Unfortunately, such a notion of `development' has taken deep
roots in the minds of the people, according to Dr. Rajan
Gurukkal, social scientist.
In a paper presented at a seminar on `Globalisation and Kerala's
Resistance', currently on at the AKG Centre here, he said that
development founded on this notion could never last long. There
are well-established ecological arguments pointing to the
frailties of such development.
"Even developmentalists are now-a-days constrained to admit that
this kind of development is a socially and environmentally unjust
paradigm. Still, development discussions centre on this view, as
though there exists no alternative," Dr. Gurukkal said.
This notion made everyone incapable of thinking about
development except in terms of the measures and parameters of
economic growth.

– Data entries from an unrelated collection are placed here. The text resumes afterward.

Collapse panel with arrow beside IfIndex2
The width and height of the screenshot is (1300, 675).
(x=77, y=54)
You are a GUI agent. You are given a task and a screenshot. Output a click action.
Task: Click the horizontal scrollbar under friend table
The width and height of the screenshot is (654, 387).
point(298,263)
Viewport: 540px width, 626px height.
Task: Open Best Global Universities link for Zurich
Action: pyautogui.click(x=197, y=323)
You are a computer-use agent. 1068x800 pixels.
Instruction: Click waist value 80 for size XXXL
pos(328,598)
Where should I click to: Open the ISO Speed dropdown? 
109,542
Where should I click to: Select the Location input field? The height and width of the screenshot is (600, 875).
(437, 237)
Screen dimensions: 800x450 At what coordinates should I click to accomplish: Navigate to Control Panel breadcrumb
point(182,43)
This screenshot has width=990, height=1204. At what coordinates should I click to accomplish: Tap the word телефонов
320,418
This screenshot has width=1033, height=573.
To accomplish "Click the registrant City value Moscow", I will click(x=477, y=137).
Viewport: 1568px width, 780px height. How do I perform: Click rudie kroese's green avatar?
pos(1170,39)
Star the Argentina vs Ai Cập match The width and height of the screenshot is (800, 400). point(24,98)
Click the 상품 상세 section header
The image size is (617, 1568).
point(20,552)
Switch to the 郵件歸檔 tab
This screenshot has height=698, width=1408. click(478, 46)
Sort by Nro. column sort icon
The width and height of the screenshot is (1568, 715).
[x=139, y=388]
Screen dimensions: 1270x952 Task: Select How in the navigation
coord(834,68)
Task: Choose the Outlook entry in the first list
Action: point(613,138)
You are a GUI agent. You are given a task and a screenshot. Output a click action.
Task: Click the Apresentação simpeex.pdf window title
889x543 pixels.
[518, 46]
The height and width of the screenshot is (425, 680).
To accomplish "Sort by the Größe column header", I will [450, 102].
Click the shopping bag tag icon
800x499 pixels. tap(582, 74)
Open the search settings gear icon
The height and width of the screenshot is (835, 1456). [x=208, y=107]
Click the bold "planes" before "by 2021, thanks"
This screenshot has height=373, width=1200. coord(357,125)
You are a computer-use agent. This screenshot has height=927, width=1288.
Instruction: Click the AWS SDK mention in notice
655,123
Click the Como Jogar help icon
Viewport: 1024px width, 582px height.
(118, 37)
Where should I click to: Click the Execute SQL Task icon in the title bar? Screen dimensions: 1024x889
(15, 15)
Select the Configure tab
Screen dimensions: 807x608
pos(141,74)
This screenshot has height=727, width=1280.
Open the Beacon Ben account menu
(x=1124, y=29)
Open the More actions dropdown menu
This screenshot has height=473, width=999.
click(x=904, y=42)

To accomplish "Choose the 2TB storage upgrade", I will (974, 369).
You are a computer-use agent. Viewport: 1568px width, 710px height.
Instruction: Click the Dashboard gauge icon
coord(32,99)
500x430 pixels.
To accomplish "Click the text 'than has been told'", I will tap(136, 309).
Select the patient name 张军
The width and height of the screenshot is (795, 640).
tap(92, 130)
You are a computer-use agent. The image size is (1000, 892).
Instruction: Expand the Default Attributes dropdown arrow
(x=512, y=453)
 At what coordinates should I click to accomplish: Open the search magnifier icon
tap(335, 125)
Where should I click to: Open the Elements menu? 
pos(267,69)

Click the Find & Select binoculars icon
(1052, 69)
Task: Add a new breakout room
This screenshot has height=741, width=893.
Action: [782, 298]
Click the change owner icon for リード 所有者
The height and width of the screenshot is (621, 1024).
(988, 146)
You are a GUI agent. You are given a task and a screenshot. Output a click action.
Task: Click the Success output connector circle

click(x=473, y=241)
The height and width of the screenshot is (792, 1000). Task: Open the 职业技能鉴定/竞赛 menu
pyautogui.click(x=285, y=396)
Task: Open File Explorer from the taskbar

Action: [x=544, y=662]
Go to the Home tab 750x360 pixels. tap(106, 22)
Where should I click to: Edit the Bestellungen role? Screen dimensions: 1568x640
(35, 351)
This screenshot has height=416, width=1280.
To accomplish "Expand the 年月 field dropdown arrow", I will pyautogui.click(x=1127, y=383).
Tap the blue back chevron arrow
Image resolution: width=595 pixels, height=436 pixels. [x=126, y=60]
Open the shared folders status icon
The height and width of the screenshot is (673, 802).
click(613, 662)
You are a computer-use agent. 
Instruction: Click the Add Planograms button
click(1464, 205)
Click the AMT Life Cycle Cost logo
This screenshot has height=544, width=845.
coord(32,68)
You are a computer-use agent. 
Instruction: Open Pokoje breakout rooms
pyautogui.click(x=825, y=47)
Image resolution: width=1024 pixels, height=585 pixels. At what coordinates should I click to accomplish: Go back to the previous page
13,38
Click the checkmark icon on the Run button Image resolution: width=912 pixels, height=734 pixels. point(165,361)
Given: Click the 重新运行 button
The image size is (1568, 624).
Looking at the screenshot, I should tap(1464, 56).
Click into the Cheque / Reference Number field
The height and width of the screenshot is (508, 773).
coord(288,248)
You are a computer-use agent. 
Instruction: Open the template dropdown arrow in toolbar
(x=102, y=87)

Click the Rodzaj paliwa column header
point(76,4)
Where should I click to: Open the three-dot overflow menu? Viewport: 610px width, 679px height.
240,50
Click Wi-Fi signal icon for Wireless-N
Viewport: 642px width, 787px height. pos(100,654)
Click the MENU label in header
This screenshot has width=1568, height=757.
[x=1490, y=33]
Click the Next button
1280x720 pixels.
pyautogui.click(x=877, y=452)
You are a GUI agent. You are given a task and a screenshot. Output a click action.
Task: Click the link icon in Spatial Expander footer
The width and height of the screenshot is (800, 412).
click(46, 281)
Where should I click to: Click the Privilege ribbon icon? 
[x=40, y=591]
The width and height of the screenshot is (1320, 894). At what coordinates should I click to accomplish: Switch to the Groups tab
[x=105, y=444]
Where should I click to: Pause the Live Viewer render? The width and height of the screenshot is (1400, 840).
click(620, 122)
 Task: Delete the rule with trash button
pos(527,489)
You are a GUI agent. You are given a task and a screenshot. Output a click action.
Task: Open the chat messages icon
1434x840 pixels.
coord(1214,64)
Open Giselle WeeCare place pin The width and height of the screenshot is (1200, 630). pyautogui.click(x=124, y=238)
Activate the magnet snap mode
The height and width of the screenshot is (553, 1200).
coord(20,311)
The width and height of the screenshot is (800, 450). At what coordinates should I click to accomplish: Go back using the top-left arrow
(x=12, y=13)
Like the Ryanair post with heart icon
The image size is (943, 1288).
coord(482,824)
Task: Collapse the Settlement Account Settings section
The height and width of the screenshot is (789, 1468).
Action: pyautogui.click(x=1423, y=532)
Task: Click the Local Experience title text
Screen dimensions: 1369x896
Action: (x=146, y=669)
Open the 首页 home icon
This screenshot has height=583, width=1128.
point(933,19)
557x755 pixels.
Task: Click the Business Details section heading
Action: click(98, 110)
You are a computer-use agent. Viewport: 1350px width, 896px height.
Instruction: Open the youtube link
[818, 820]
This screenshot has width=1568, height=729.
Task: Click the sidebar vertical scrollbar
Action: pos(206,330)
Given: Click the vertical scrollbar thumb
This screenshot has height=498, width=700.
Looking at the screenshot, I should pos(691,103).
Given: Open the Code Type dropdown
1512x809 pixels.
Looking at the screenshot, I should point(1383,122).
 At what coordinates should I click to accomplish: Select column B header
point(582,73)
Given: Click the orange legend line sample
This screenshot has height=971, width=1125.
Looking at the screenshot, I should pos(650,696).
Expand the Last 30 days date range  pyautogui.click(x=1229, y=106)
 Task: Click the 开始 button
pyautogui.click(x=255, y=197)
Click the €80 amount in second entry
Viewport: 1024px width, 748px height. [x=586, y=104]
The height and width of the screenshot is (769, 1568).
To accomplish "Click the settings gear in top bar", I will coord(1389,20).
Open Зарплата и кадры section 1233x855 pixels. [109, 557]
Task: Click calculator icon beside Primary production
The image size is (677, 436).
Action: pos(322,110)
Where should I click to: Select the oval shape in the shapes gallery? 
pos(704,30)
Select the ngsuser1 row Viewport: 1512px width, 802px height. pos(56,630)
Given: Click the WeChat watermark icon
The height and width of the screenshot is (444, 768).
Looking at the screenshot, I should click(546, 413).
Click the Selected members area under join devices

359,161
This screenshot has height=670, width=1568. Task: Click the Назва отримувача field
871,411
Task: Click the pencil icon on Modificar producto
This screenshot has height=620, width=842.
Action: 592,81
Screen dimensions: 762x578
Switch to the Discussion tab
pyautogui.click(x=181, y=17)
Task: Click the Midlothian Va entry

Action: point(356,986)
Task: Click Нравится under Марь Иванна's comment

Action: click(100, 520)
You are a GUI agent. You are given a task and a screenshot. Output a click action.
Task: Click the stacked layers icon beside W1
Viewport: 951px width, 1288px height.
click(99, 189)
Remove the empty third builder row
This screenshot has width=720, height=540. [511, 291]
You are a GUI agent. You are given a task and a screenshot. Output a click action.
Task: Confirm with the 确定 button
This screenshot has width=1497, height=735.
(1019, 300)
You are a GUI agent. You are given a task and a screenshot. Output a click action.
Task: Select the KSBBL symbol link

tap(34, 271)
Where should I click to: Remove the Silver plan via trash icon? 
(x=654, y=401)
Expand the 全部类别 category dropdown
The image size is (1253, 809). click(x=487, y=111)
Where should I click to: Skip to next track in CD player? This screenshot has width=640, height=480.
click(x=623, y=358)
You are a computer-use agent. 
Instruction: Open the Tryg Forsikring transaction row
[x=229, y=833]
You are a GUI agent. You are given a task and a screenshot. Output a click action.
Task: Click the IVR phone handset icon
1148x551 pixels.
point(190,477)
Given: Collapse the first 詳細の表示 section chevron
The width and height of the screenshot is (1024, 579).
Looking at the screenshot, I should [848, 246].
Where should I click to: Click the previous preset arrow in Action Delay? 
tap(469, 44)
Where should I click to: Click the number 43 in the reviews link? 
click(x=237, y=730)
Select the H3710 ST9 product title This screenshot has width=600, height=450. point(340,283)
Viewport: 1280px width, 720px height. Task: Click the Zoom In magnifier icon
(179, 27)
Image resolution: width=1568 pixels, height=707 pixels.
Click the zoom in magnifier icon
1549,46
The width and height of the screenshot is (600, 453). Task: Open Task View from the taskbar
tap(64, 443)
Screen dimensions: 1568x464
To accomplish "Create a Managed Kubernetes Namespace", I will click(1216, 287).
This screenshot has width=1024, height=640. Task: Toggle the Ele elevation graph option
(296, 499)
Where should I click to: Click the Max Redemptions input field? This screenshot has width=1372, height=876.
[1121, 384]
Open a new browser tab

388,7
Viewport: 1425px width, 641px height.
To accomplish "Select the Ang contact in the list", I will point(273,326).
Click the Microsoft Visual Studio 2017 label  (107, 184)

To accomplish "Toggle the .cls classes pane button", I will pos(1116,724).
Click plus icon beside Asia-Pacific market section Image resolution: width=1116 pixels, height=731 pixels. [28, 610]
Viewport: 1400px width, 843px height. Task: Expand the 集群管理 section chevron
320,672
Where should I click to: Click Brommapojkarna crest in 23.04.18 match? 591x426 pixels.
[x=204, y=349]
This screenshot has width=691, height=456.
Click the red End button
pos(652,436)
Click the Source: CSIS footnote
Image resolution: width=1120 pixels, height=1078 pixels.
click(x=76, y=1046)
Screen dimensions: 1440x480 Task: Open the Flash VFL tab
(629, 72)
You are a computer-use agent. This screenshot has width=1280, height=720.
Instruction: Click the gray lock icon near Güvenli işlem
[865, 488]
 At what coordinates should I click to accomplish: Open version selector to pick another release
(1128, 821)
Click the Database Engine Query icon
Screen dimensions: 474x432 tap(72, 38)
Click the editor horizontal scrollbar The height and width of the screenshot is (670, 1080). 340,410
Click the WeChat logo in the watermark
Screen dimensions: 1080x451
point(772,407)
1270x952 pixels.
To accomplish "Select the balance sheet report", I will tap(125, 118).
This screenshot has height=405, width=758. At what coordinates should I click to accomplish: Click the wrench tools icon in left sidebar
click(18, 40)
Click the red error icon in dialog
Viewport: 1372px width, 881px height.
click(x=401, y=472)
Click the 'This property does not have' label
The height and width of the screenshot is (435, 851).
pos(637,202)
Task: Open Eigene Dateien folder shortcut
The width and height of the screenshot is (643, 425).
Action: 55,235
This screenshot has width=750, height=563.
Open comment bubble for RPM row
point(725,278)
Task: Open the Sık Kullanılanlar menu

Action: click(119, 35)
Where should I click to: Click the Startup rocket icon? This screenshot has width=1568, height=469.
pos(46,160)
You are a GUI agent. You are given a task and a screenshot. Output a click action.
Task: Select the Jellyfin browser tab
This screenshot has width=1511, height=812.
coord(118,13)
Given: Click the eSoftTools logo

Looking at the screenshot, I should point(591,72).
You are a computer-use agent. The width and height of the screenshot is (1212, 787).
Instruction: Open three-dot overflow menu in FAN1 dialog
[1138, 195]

Though all the developed countries these days
talk about sustainable development, none of them was prepared to
check its unsustainable GDP growth, he said.
Dr. Gurukkal noted that the poor countries, striving to come up
since the Second World War, had been diligently following the
advice of the developed world. Development aids for enhancing
export earnings had made several of them highly indebted poorer
countries requiring even over 100 times of their export earning
for debt servicing. Why do they fail to realise the myth of
development? May be, the illiteracy of the mass in such countries
was a major factor, he said.
He wondered how the same kind of ignorance prevailed in highly
literate Kerala and why the discussions on the topic were still
centred around the invalid assumptions about the dominant concept
of development.
Dr. Gurukkal said this popular notion of development had been
influencing the very thoughts of the people, eroding their power
to be insightful. It had even depoliticised and incapacitated
them. The notion had become sort of an all-dominating
`knowledge', the authenticity, credibility and authority of which
were established through a variety of means.
He said that the critical knowledge (about the frailties of
development founded on the popular concept) actually existed in
society, but it hardly circulated. This was because of the
absolute hold capitalism enjoyed over the production and
distribution of knowledge. The educated thus became
intellectually neutral and incapable of being involved in policy
debates.
According to Dr. Gurukkal, social scientists were the worst-
affected by this curious situation. They unwittingly became the
tools for spreading erroneous knowledge without realising its
negative impact on society.
He said that the problem being encountered in Kerala was one of
`political underdevelopment', with the social scientists
abdicating their role in lifting the perception level of society
due to their intellectual impoverishment and inability to counter
the hegemonic hold of capitalism over the thoughts of the people.